Start of Exercise material

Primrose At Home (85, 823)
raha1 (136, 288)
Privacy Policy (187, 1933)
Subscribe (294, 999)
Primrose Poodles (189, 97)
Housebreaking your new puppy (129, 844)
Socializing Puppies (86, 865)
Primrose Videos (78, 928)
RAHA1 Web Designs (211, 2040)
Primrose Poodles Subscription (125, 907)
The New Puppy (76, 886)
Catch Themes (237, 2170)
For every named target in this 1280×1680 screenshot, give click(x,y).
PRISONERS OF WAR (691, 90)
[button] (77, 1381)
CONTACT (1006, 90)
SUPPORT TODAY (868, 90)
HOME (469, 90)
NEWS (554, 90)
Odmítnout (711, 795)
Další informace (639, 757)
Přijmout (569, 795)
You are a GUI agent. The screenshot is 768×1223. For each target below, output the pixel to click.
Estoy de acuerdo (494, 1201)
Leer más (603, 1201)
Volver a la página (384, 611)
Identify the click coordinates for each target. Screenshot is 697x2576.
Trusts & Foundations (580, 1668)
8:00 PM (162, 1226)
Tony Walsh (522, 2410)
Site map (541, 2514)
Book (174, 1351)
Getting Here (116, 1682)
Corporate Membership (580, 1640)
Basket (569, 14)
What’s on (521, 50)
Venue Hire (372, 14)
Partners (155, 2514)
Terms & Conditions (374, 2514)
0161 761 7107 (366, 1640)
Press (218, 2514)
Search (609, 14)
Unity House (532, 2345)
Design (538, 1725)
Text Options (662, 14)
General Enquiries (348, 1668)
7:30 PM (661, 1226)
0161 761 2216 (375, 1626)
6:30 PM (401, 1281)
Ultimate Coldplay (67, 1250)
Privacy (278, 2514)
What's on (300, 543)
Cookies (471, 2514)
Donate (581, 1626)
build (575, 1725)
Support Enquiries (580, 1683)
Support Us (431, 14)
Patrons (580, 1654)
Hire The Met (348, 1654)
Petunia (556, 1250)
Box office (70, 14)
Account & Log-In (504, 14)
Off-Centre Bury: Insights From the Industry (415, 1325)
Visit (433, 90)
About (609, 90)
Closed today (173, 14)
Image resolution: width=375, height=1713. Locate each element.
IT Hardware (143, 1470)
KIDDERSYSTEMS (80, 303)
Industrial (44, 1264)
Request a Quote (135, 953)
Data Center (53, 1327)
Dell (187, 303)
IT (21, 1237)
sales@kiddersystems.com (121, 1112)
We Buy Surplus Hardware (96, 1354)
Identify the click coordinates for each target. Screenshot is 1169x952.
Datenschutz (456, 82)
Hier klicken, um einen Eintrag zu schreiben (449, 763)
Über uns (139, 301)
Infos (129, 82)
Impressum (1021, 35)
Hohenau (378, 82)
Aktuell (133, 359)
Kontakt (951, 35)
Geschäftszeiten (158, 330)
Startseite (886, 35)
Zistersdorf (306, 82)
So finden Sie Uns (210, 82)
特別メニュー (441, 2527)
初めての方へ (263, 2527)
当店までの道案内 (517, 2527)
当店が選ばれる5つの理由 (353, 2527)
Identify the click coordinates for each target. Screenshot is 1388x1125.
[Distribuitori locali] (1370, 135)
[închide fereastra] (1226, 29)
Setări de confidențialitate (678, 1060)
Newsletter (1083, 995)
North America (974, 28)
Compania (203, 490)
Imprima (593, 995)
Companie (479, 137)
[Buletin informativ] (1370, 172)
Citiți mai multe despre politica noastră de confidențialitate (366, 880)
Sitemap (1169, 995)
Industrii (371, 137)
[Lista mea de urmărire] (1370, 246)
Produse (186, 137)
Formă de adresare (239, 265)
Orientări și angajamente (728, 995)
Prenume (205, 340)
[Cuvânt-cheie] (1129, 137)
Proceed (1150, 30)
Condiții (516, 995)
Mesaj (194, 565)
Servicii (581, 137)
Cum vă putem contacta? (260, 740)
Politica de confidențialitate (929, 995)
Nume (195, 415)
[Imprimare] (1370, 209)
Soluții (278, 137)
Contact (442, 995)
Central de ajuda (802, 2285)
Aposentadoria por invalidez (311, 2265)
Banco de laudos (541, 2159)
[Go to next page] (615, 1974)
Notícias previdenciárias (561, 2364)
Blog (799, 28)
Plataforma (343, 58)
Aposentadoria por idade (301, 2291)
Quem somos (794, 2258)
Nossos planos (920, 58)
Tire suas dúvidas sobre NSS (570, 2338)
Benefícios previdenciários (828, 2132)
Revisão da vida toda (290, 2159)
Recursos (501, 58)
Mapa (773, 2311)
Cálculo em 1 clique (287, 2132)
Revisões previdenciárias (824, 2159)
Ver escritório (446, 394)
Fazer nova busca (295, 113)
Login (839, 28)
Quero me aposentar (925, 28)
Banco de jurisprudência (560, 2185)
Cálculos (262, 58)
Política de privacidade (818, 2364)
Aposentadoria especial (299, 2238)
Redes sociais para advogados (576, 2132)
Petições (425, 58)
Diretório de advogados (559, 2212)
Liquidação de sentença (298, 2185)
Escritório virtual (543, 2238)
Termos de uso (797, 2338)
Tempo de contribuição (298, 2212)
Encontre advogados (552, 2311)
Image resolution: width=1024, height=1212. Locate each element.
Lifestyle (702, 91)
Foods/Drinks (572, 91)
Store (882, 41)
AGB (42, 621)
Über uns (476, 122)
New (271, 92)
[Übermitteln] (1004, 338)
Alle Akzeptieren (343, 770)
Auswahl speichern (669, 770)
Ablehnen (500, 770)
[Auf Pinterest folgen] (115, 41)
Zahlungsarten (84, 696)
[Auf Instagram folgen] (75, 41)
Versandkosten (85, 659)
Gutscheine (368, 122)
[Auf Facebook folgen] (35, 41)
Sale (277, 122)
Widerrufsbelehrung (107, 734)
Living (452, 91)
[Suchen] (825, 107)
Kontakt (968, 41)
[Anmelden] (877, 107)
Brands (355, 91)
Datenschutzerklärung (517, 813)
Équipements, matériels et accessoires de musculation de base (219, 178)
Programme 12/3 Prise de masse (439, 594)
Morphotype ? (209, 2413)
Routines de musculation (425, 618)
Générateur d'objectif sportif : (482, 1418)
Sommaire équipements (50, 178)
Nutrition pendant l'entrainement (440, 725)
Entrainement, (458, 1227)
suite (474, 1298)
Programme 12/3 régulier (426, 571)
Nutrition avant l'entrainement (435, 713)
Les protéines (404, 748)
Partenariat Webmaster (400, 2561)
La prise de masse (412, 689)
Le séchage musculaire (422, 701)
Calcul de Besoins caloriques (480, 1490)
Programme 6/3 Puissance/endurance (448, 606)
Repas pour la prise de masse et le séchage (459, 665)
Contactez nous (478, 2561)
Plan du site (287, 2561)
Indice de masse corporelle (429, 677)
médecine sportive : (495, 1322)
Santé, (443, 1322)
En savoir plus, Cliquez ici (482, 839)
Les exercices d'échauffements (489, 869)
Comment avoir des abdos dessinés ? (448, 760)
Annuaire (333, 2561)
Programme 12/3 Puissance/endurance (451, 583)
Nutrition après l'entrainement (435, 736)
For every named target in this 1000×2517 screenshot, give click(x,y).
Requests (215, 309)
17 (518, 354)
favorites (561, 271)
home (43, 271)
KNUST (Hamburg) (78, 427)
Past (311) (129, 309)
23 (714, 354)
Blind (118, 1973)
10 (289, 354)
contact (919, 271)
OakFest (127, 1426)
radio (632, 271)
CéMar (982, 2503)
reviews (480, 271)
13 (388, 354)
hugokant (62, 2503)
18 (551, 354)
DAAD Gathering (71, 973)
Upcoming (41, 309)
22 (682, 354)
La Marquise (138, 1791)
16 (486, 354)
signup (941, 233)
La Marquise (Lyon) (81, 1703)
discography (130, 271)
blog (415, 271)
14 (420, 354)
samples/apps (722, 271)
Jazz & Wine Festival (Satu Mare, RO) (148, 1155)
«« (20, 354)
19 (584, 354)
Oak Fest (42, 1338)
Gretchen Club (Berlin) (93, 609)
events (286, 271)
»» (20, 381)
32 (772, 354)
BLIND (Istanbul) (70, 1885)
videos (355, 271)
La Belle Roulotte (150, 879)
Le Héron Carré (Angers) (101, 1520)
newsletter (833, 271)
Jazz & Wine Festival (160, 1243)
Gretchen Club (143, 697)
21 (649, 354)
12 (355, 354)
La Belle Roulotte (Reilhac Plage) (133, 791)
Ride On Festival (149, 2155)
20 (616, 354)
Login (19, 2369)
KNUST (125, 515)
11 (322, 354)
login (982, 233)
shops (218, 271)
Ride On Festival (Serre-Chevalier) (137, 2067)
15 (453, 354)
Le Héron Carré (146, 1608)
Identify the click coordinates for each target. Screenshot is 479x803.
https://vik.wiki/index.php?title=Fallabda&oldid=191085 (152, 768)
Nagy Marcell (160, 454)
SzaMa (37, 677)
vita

End of Exercise material

* [Your goal]:
Put the part of the data that opens with the line containing "17 (518, 354)" and closes with the line containing "Upcoming (41, 309)" into a numbered list, skipping any blank lines.

* [Output for this task]:
1. 17 (518, 354)
2. favorites (561, 271)
3. home (43, 271)
4. KNUST (Hamburg) (78, 427)
5. Past (311) (129, 309)
6. 23 (714, 354)
7. Blind (118, 1973)
8. 10 (289, 354)
9. contact (919, 271)
10. OakFest (127, 1426)
11. radio (632, 271)
12. CéMar (982, 2503)
13. reviews (480, 271)
14. 13 (388, 354)
15. hugokant (62, 2503)
16. 18 (551, 354)
17. DAAD Gathering (71, 973)
18. Upcoming (41, 309)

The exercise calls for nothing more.